> [EXERCISE DESCRIPTION]:
In the listing below, find the line with "This screenshot has width=1568, height=643." and the line with "Select the medium", then return them and every line between them exactly, minus the pictures.

> [TASK INPUT]:
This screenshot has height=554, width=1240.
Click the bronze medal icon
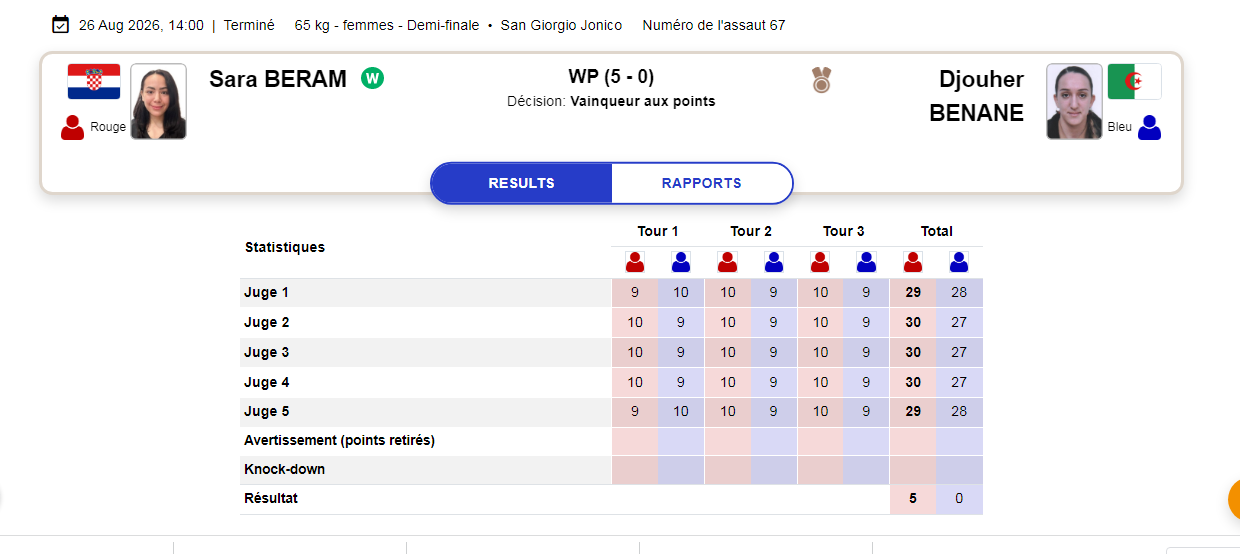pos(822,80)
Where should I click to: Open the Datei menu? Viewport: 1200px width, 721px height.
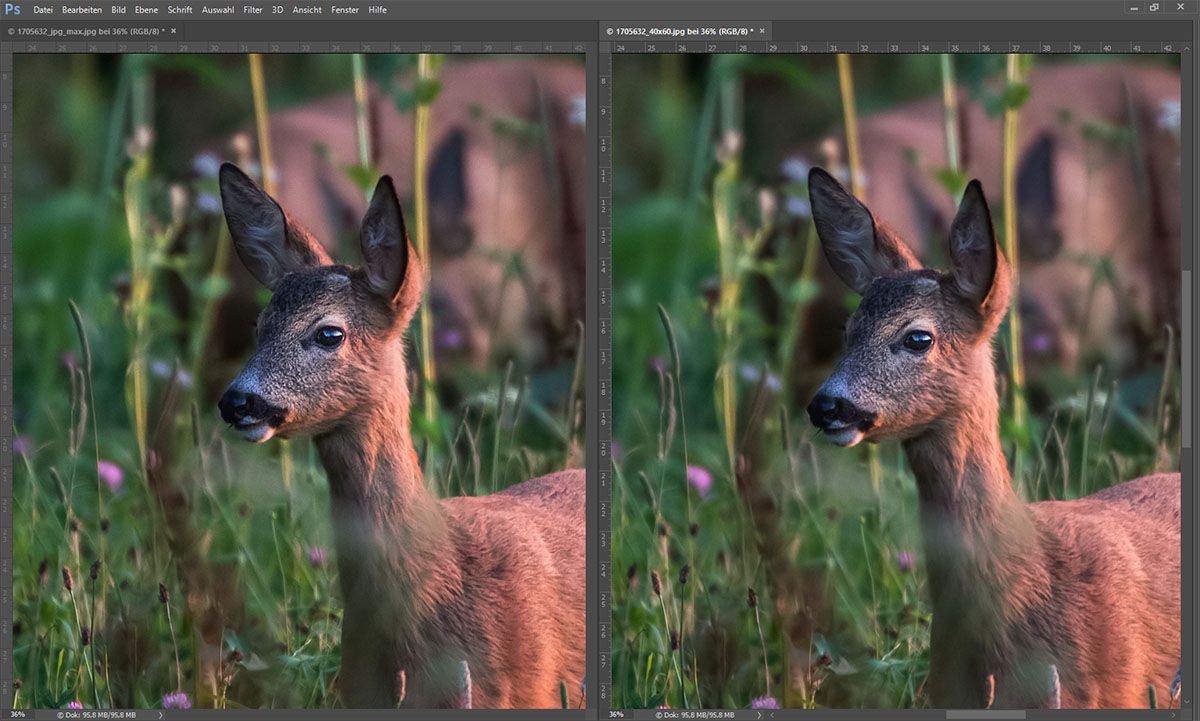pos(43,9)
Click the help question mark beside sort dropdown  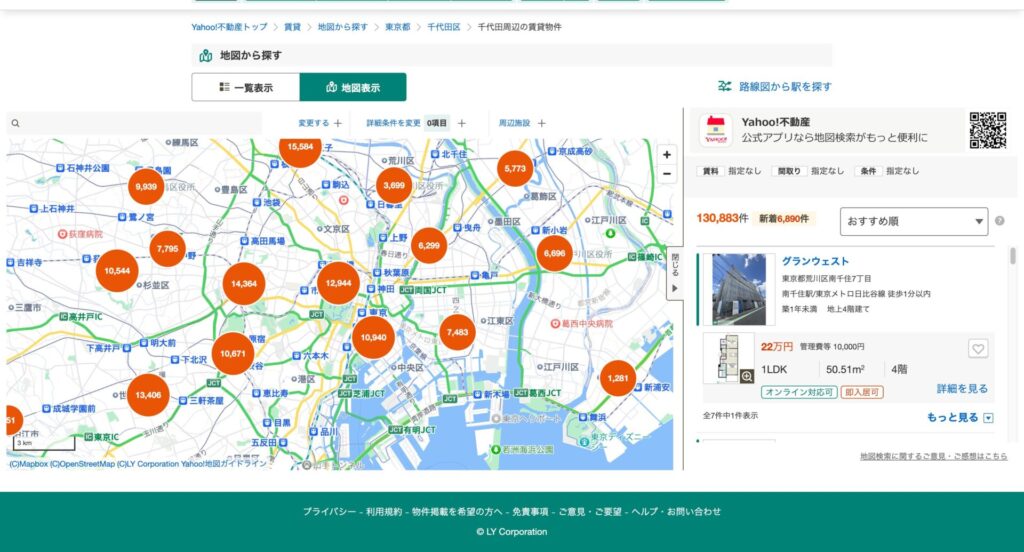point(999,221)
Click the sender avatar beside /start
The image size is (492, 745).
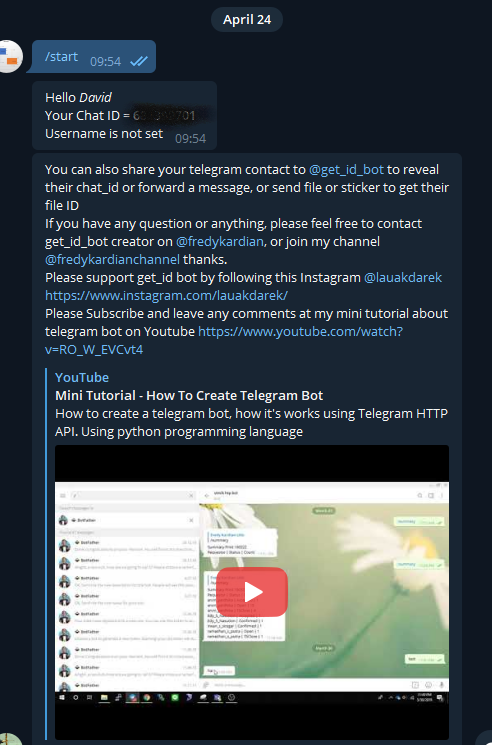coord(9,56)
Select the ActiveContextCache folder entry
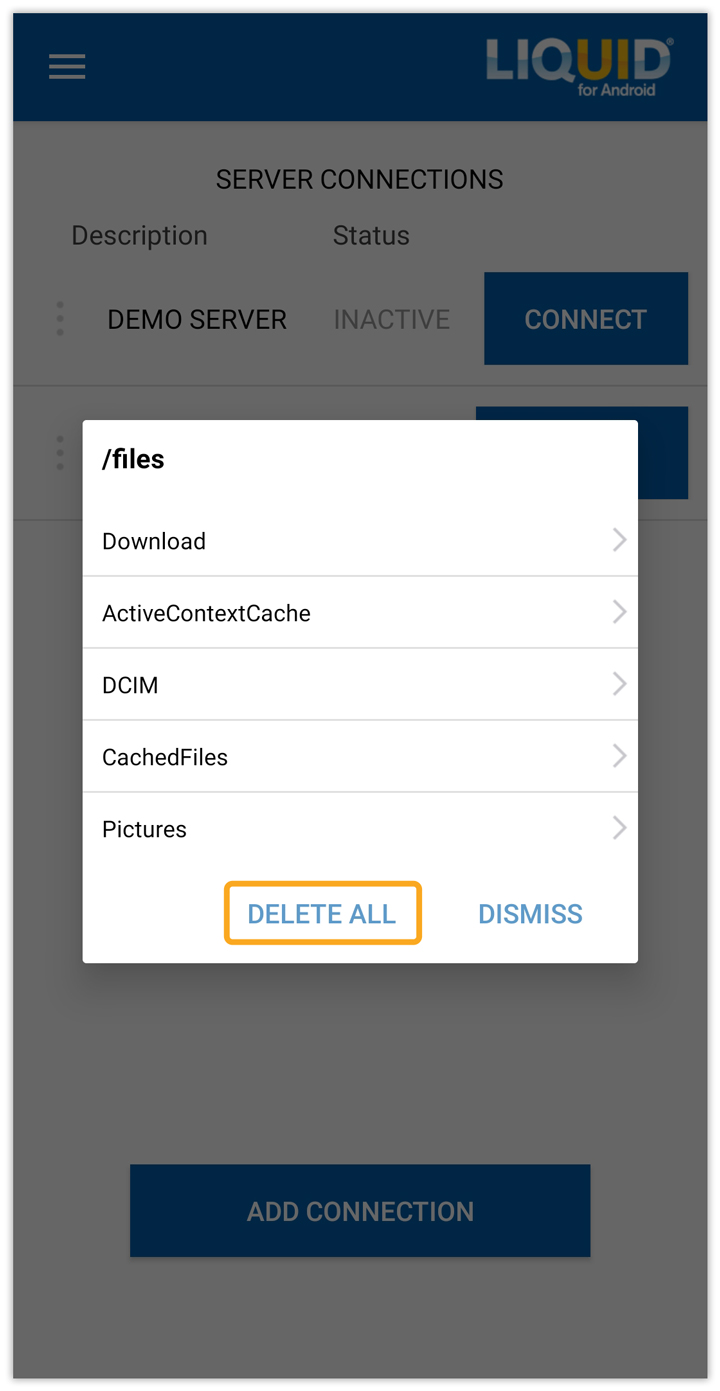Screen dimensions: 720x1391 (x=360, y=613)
...
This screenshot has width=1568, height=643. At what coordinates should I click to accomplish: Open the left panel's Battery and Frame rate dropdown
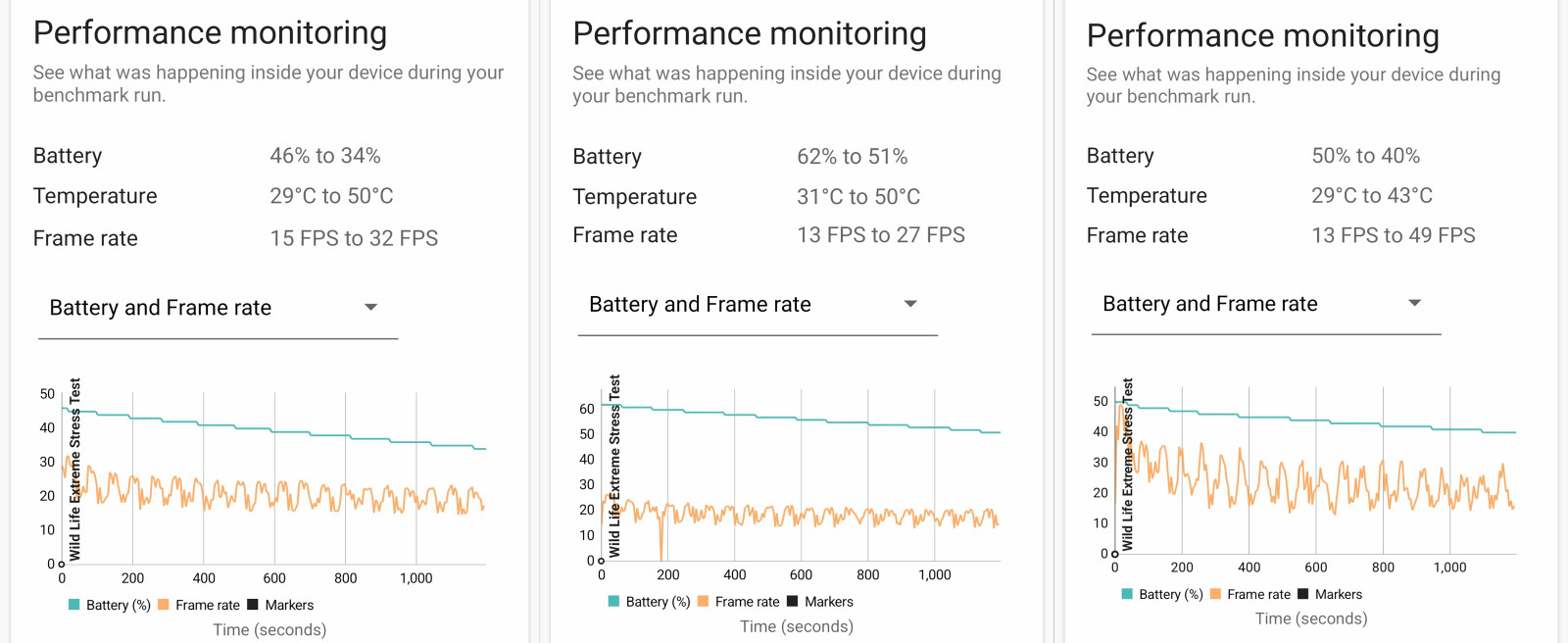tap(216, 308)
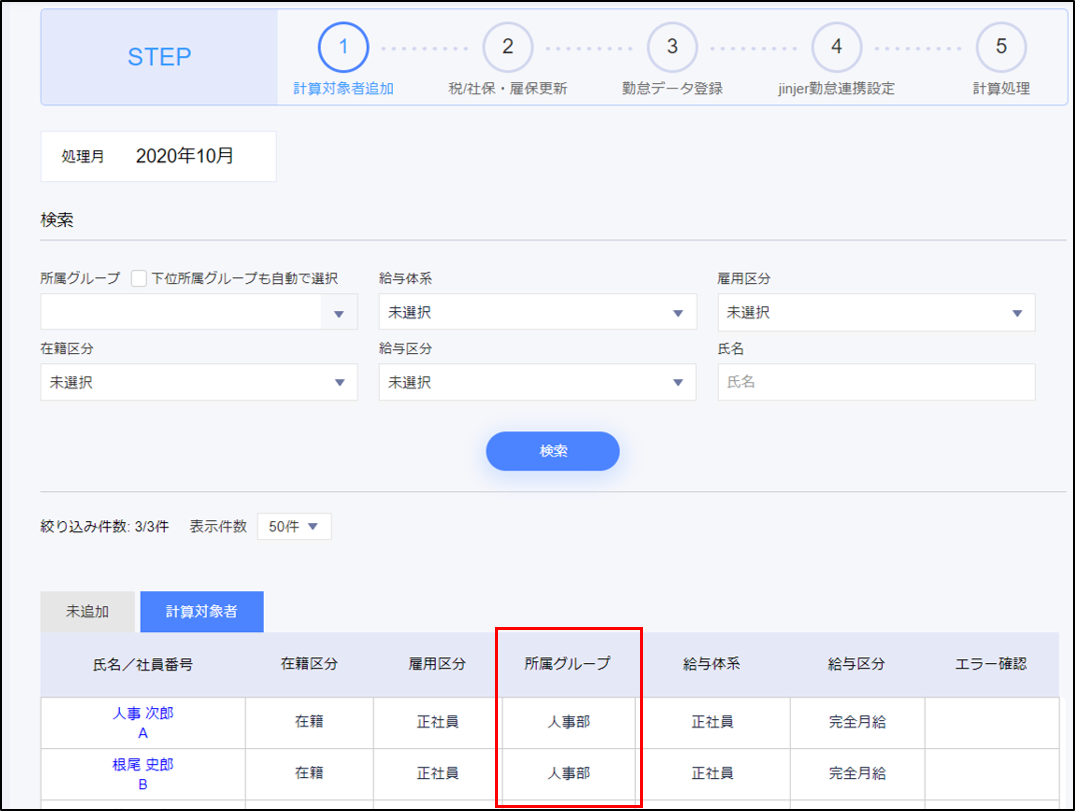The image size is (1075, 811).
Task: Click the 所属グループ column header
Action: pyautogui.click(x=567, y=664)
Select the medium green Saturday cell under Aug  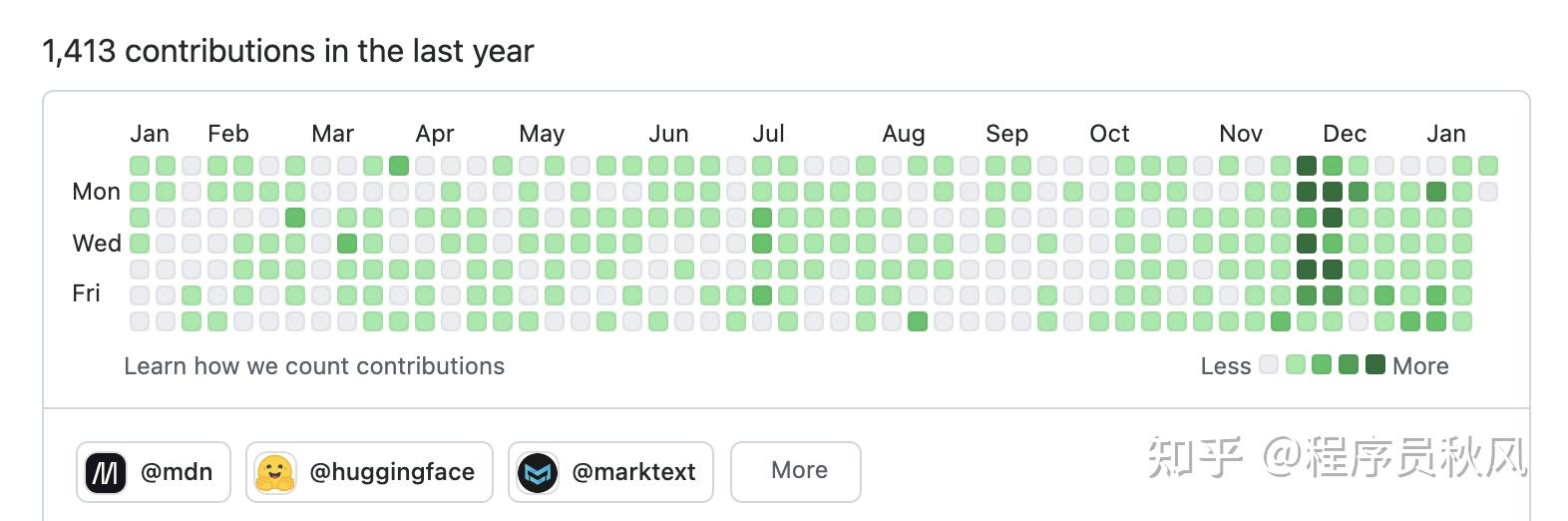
==
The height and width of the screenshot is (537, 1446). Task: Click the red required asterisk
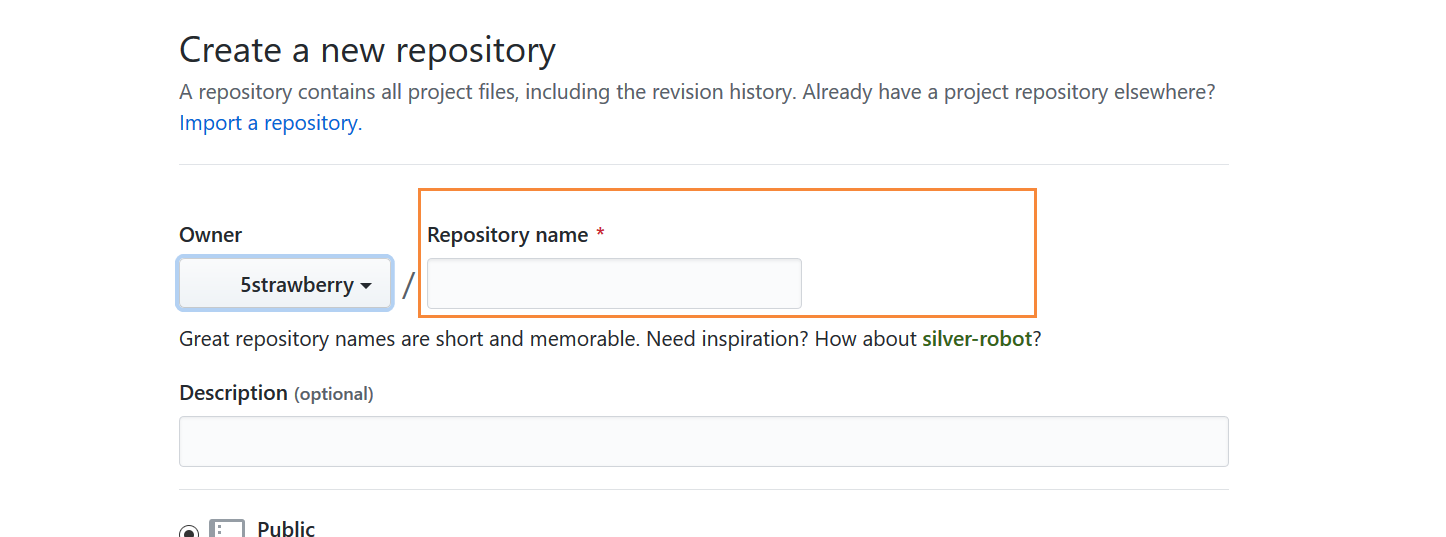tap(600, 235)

> [THE ANSWER]:
This screenshot has width=1568, height=643. At what coordinates should I click to accomplish: Open the left panel's Battery and Frame rate dropdown
tap(216, 308)
The image size is (1075, 811).
Task: Click the 所属グループ column header
Action: pyautogui.click(x=567, y=664)
Select the medium green Saturday cell under Aug  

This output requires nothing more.